### Data for the task ###

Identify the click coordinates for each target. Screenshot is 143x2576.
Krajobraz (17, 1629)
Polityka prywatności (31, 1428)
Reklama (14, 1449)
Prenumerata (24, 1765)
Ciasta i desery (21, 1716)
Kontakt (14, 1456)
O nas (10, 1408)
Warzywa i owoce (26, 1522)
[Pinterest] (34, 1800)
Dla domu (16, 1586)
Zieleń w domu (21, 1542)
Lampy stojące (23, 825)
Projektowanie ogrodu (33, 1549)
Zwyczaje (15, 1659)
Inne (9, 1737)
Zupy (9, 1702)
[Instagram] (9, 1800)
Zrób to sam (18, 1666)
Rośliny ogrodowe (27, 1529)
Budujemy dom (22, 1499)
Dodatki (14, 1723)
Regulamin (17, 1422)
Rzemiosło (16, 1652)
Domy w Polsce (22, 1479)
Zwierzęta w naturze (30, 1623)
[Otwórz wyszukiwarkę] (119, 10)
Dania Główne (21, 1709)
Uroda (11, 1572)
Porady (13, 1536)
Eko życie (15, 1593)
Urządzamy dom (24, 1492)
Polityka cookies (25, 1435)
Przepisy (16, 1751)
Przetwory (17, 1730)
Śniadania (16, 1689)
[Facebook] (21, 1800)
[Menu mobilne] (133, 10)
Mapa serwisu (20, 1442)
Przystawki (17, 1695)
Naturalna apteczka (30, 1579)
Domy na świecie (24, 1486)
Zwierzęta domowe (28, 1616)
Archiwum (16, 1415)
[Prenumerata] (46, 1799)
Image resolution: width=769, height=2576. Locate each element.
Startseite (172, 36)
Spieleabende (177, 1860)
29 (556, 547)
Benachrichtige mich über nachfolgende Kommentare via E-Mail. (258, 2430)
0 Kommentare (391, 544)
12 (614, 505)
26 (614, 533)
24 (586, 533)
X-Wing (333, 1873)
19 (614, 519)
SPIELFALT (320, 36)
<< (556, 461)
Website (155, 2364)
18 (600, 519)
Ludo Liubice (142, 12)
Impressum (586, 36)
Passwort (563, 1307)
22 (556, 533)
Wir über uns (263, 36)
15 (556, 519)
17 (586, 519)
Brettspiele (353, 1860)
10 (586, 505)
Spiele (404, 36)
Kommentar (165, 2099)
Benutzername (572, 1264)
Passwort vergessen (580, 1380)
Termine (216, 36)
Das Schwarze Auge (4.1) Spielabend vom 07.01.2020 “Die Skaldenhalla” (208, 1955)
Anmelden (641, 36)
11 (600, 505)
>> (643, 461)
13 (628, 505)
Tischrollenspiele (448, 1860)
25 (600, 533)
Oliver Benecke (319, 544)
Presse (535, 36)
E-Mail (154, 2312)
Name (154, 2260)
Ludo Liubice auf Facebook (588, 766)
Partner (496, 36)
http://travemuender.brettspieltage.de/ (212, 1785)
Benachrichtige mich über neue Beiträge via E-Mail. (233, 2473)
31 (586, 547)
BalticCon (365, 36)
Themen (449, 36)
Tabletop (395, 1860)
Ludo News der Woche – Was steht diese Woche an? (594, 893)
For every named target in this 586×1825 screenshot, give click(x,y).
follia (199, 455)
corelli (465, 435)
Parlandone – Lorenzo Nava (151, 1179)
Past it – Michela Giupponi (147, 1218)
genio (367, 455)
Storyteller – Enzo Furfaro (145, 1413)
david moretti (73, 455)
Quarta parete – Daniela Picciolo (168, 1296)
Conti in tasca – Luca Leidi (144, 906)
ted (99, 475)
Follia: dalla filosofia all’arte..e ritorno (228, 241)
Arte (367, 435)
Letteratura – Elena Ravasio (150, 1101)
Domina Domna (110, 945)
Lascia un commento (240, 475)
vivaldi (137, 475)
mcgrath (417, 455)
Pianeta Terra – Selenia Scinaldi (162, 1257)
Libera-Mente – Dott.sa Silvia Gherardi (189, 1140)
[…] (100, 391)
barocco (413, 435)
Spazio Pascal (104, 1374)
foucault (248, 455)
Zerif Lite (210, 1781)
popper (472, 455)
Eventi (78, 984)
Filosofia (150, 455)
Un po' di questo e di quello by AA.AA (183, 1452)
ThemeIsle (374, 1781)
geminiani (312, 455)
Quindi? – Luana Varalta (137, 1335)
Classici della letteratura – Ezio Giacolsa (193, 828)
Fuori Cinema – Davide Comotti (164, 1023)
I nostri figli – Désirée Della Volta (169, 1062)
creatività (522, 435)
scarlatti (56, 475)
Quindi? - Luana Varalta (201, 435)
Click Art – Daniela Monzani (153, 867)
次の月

###

In the records, copy each line in full from the line with "Oliver Benecke (319, 544)" to the line with "Tabletop (395, 1860)", shifting every coordinate by adding 62 to both of its numbers.

Output below
Oliver Benecke (381, 606)
Presse (597, 98)
E-Mail (216, 2374)
Name (216, 2322)
Ludo Liubice auf Facebook (650, 828)
Partner (558, 98)
http://travemuender.brettspieltage.de/ (274, 1847)
Benachrichtige mich über neue Beiträge via E-Mail. (295, 2535)
31 (648, 609)
BalticCon (427, 98)
Themen (511, 98)
Tabletop (457, 1922)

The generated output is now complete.